> **SHORT TASK**:
Copy the data below line for line, with no changes.

─── DATA EXTRACT

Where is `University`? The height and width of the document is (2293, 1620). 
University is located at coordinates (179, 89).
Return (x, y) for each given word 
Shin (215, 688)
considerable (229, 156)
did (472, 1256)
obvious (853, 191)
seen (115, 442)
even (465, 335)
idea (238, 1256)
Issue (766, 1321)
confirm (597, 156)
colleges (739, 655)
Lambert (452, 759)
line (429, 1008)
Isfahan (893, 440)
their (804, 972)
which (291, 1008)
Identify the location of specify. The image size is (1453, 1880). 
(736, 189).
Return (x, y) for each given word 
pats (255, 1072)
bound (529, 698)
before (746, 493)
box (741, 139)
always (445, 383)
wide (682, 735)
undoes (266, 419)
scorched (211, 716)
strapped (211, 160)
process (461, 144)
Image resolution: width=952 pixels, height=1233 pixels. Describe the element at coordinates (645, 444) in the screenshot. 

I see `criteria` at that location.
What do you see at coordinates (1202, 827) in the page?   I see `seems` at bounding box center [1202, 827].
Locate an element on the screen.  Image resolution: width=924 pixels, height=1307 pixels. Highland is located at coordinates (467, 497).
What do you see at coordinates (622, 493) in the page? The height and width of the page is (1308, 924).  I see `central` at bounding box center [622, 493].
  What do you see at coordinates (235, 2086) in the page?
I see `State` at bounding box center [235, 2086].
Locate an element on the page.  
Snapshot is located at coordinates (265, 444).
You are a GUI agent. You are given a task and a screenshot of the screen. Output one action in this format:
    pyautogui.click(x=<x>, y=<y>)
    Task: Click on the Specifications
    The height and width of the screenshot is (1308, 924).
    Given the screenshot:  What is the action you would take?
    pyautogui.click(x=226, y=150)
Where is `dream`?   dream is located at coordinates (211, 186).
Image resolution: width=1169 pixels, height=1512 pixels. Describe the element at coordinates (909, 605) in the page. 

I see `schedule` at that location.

──────

> **EXPECTED ANSWER**:
Where is `University`? The height and width of the document is (2293, 1620). 
University is located at coordinates (179, 89).
Return (x, y) for each given word 
Shin (215, 688)
considerable (229, 156)
did (472, 1256)
obvious (853, 191)
seen (115, 442)
even (465, 335)
idea (238, 1256)
Issue (766, 1321)
confirm (597, 156)
colleges (739, 655)
Lambert (452, 759)
line (429, 1008)
Isfahan (893, 440)
their (804, 972)
which (291, 1008)
Identify the location of specify. The image size is (1453, 1880). 
(736, 189).
Return (x, y) for each given word 
pats (255, 1072)
bound (529, 698)
before (746, 493)
box (741, 139)
always (445, 383)
wide (682, 735)
undoes (266, 419)
scorched (211, 716)
strapped (211, 160)
process (461, 144)
Image resolution: width=952 pixels, height=1233 pixels. Describe the element at coordinates (645, 444) in the screenshot. 

I see `criteria` at that location.
What do you see at coordinates (1202, 827) in the page?   I see `seems` at bounding box center [1202, 827].
Locate an element on the screen.  Image resolution: width=924 pixels, height=1307 pixels. Highland is located at coordinates (467, 497).
What do you see at coordinates (622, 493) in the page? The height and width of the page is (1308, 924).  I see `central` at bounding box center [622, 493].
  What do you see at coordinates (235, 2086) in the page?
I see `State` at bounding box center [235, 2086].
Locate an element on the page.  
Snapshot is located at coordinates (265, 444).
You are a GUI agent. You are given a task and a screenshot of the screen. Output one action in this format:
    pyautogui.click(x=<x>, y=<y>)
    Task: Click on the Specifications
    The height and width of the screenshot is (1308, 924).
    Given the screenshot:  What is the action you would take?
    pyautogui.click(x=226, y=150)
Where is `dream`?   dream is located at coordinates (211, 186).
Image resolution: width=1169 pixels, height=1512 pixels. Describe the element at coordinates (909, 605) in the page. 

I see `schedule` at that location.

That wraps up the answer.